DATA FOR THE TASK:
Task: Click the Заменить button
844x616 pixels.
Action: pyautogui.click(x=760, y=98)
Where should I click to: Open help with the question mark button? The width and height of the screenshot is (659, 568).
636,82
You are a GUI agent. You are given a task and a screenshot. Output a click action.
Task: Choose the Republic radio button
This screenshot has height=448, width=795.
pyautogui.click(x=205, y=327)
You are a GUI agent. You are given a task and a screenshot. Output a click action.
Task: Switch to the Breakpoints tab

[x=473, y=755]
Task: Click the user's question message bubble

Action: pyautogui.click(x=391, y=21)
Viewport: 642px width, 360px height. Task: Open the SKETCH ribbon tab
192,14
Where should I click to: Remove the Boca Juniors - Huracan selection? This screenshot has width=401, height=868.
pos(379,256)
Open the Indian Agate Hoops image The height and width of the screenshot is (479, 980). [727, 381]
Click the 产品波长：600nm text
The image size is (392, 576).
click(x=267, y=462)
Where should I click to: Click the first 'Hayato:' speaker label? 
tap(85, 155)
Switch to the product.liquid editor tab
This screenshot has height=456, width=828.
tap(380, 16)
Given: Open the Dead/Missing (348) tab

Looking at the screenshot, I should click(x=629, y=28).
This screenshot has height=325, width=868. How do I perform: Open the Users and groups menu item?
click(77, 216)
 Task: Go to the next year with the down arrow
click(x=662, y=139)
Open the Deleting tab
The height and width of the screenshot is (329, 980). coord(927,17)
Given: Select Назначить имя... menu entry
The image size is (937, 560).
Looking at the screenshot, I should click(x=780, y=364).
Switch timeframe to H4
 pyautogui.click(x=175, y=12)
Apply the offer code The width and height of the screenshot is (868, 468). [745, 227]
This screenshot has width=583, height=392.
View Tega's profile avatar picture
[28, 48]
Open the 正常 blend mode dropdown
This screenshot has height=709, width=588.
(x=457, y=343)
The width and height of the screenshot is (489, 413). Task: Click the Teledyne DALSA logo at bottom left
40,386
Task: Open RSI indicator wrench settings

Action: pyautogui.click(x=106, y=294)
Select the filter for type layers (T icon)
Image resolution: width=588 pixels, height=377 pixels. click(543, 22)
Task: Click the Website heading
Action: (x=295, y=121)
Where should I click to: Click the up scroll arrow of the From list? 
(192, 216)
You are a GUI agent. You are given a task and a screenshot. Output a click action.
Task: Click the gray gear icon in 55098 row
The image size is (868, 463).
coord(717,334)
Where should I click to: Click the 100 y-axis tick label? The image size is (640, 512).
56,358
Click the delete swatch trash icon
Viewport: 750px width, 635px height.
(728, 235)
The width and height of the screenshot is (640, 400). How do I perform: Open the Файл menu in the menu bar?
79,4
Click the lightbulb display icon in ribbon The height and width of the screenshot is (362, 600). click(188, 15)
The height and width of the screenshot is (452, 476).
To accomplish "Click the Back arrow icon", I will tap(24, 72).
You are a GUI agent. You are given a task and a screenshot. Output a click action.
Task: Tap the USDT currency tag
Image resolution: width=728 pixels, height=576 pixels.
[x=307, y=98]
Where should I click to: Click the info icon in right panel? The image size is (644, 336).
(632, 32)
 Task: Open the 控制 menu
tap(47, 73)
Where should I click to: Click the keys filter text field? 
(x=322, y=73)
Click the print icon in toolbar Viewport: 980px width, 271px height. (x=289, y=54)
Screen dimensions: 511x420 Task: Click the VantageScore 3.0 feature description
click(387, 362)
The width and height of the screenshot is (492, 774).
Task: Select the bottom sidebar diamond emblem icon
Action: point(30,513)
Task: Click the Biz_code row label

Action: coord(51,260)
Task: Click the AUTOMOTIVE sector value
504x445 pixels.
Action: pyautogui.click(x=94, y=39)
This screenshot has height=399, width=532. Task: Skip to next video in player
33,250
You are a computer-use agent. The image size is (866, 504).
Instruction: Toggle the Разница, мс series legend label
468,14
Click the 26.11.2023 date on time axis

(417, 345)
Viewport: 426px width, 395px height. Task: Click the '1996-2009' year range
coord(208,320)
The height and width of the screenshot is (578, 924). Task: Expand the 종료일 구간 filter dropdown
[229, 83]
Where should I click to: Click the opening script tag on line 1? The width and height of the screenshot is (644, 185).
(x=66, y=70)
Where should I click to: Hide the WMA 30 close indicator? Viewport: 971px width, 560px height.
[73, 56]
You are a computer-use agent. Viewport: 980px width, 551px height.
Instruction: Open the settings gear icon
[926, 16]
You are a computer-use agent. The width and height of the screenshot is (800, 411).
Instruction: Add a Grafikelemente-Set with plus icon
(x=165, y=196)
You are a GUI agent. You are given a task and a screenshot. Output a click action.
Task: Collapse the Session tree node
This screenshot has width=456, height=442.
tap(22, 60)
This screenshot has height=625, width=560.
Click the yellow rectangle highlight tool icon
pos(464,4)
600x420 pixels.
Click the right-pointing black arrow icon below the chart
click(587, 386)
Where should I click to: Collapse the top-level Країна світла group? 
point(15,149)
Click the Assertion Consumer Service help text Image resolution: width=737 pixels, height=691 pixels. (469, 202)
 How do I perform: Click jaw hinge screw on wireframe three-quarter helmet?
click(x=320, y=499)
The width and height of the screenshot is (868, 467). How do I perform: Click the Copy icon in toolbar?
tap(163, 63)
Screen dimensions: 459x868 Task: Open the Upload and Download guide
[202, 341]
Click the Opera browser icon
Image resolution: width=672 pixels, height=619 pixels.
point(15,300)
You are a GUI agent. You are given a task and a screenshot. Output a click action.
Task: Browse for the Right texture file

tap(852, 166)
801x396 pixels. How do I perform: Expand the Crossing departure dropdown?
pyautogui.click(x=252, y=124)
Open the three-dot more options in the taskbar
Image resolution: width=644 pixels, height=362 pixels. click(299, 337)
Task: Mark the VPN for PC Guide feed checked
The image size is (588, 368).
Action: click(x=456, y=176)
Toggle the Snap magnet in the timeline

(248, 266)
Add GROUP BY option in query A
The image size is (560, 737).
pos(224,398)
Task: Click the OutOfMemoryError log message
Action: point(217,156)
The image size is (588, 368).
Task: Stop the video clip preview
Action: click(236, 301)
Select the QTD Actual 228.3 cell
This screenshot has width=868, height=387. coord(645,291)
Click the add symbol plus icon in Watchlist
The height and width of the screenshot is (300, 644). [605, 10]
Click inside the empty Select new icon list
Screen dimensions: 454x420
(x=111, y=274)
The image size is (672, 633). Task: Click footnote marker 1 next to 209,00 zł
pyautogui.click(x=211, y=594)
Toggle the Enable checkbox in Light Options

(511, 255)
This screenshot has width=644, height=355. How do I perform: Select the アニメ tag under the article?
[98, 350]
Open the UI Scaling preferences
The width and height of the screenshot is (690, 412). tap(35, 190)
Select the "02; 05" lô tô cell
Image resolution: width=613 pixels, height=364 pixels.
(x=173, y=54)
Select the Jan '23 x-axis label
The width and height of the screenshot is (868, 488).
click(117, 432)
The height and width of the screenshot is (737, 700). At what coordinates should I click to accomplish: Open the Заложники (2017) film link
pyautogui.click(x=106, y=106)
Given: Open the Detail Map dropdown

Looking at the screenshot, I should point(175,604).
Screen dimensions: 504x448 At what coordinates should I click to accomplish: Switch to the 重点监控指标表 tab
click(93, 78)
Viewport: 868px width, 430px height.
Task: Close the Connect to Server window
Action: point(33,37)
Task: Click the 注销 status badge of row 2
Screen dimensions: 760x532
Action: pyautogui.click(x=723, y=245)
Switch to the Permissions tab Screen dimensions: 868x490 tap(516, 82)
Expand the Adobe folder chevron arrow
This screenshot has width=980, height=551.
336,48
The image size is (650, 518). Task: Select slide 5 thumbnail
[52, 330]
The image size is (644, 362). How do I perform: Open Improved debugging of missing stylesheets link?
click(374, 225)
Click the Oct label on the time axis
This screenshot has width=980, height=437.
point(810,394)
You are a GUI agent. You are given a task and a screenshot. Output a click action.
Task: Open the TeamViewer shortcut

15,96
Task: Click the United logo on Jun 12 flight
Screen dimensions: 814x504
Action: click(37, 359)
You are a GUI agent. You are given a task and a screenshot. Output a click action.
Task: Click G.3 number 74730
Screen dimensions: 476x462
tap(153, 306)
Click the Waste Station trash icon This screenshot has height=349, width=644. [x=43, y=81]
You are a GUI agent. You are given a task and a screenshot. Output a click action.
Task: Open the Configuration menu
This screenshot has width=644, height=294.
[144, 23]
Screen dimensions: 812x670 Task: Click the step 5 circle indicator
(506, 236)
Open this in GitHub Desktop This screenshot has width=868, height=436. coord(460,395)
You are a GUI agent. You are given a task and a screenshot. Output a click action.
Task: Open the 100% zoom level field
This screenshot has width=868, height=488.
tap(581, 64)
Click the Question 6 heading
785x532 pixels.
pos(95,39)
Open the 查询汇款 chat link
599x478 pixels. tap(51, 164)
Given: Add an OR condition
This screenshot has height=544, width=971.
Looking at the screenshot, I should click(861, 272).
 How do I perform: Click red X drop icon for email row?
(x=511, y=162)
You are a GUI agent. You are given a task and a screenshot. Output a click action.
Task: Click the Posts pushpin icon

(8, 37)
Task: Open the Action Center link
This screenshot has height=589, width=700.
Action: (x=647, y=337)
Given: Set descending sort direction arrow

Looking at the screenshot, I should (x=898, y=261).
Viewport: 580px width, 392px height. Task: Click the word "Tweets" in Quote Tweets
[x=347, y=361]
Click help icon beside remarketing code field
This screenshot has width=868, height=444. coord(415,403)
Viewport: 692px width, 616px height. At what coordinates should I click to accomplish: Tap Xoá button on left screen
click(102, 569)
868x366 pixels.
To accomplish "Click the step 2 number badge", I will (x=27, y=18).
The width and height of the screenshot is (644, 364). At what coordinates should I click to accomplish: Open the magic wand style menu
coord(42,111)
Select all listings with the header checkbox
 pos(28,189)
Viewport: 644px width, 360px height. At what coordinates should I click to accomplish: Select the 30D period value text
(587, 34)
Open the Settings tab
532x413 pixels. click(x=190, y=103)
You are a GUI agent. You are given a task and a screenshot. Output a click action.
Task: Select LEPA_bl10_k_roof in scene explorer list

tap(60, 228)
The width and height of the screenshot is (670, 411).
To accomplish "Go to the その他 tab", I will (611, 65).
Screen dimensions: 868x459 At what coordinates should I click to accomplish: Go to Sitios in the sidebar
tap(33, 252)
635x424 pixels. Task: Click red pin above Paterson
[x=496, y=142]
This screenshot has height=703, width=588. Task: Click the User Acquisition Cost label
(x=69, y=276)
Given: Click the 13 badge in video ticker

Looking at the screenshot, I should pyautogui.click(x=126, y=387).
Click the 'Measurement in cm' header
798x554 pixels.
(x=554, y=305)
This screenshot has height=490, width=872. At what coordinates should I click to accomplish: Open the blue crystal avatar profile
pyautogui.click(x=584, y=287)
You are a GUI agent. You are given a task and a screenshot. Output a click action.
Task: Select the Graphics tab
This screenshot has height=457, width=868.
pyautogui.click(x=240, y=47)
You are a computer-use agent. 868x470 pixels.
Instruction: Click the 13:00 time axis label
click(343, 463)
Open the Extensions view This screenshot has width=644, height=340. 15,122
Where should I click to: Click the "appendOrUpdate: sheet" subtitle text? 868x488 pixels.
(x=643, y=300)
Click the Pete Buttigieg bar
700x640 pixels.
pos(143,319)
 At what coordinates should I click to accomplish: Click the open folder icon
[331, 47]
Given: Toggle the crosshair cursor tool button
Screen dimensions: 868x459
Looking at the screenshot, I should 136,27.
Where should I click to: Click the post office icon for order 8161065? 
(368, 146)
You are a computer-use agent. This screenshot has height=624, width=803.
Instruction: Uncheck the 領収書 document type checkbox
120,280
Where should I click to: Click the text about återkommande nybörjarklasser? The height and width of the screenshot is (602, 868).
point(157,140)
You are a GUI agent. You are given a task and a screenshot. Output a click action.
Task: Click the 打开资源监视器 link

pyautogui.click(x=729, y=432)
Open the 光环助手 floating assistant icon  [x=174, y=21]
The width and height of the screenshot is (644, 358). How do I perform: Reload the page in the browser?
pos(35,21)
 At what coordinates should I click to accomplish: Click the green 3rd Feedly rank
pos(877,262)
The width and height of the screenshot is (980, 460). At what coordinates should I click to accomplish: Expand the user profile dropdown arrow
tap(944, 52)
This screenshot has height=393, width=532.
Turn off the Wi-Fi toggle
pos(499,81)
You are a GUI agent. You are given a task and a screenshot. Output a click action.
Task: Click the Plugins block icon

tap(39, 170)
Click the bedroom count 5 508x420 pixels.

PROBLEM DESCRIPTION: Give the number of lines in the records above that contain the word "computer". Reply with that number alone.

OUTPUT FOR THIS EXERCISE: 5